## WHAT YOU WILL DO
Please reproduce the entries exactly, skipping each picture.

Saved data entries
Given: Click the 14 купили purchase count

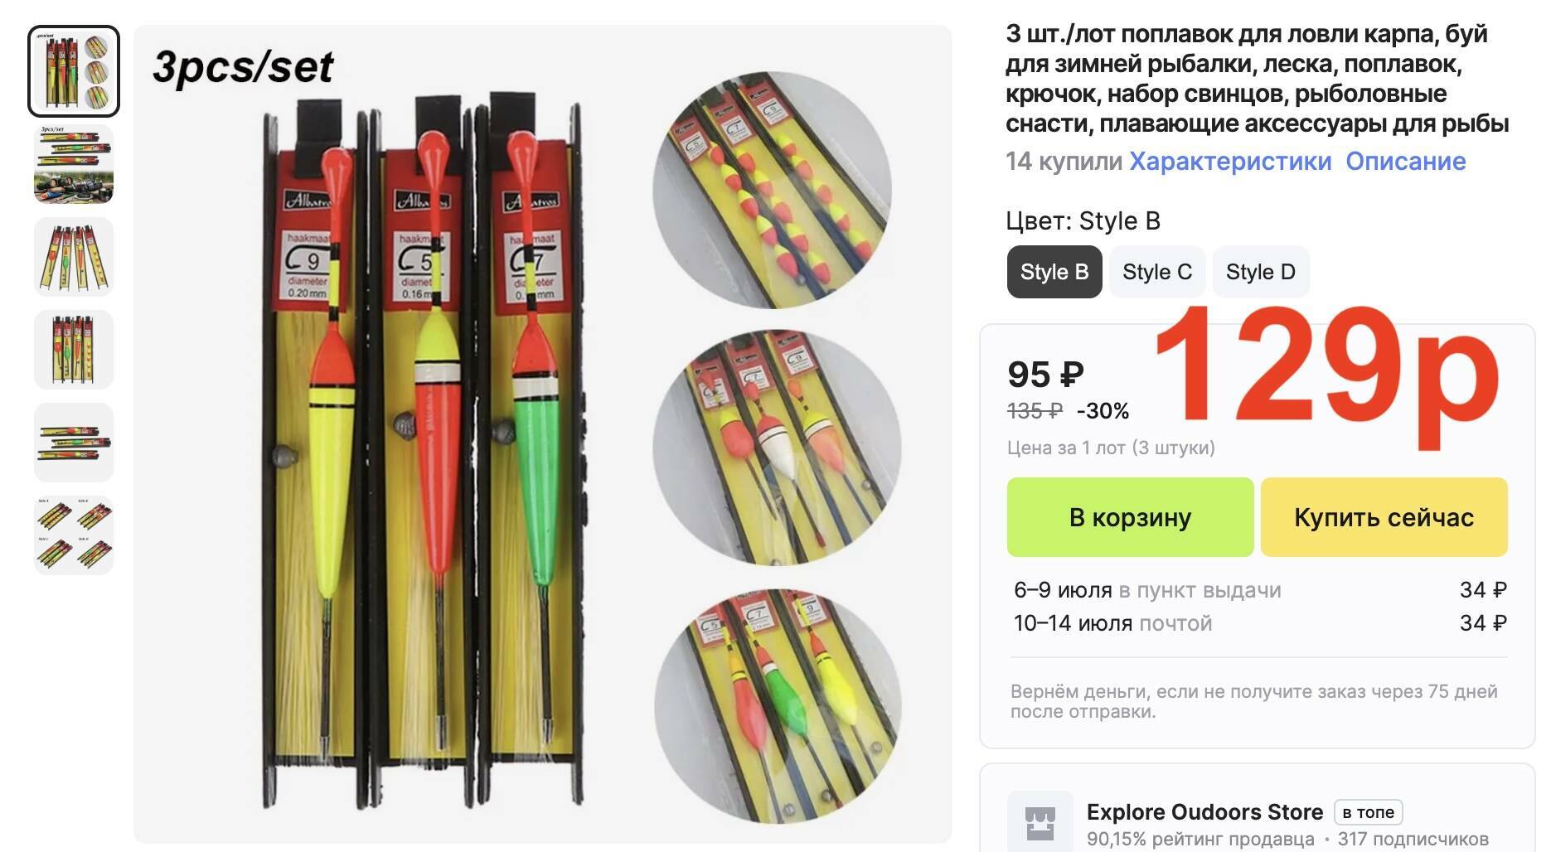Looking at the screenshot, I should tap(1064, 161).
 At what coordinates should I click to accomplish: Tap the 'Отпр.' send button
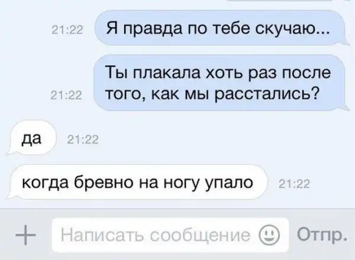[x=322, y=235]
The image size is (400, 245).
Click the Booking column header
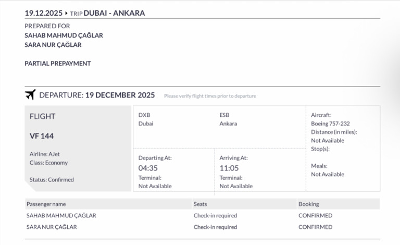pos(309,204)
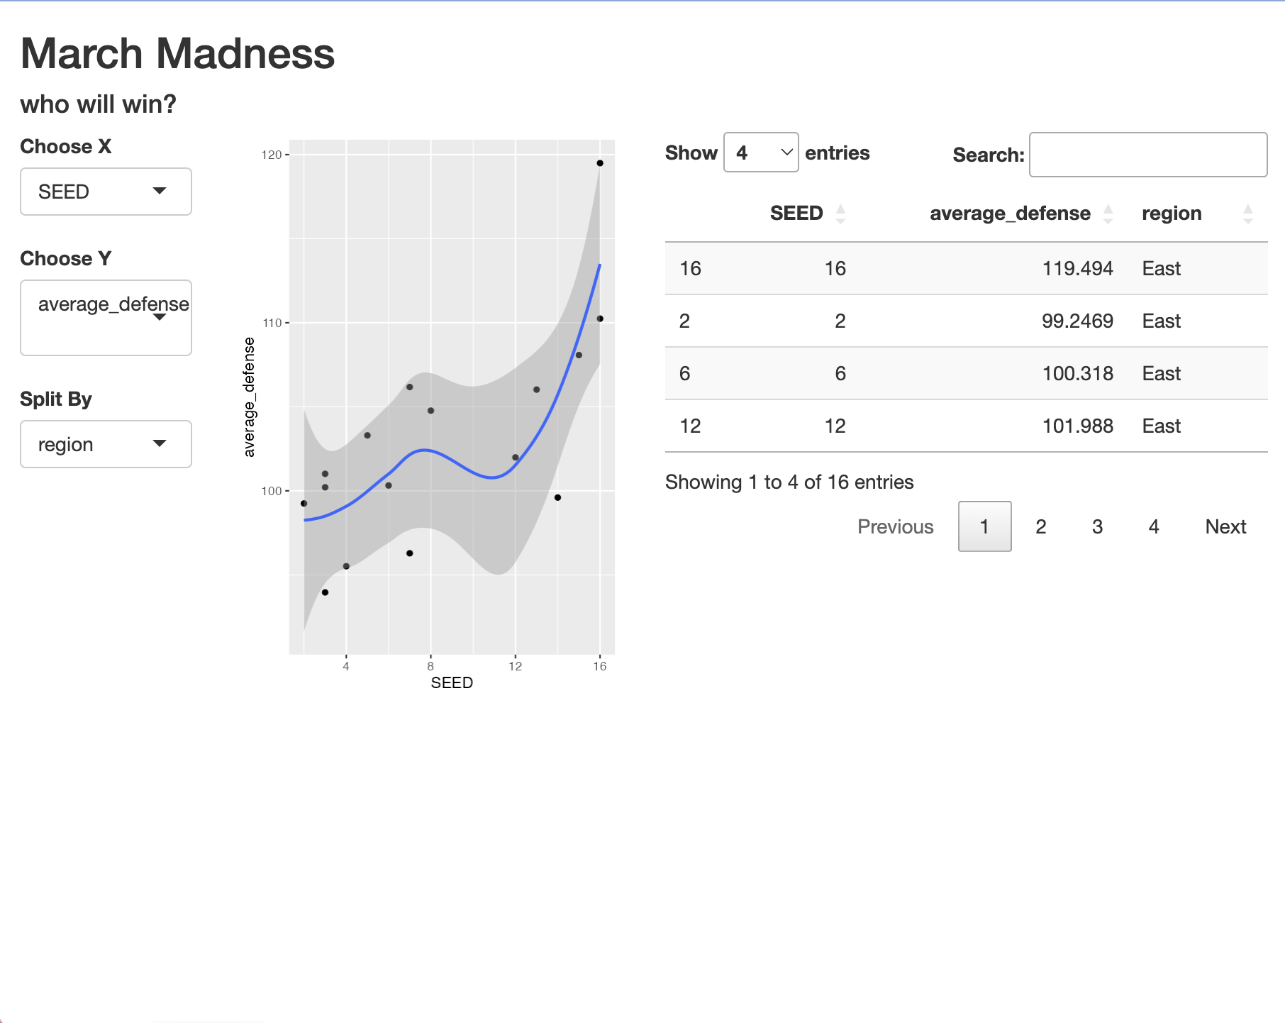Select table row with defense 119.494
Viewport: 1285px width, 1023px height.
click(x=966, y=269)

## PROBLEM SOLUTION
Given: Click the 14 купили purchase count

Looking at the screenshot, I should tap(1064, 161).
 At what coordinates should I click to accomplish: Tap the 'Отпр.' send button
[x=322, y=235]
The image size is (400, 245).
Click the Booking column header
pos(309,204)
Select table row with defense 119.494
Viewport: 1285px width, 1023px height.
click(x=966, y=269)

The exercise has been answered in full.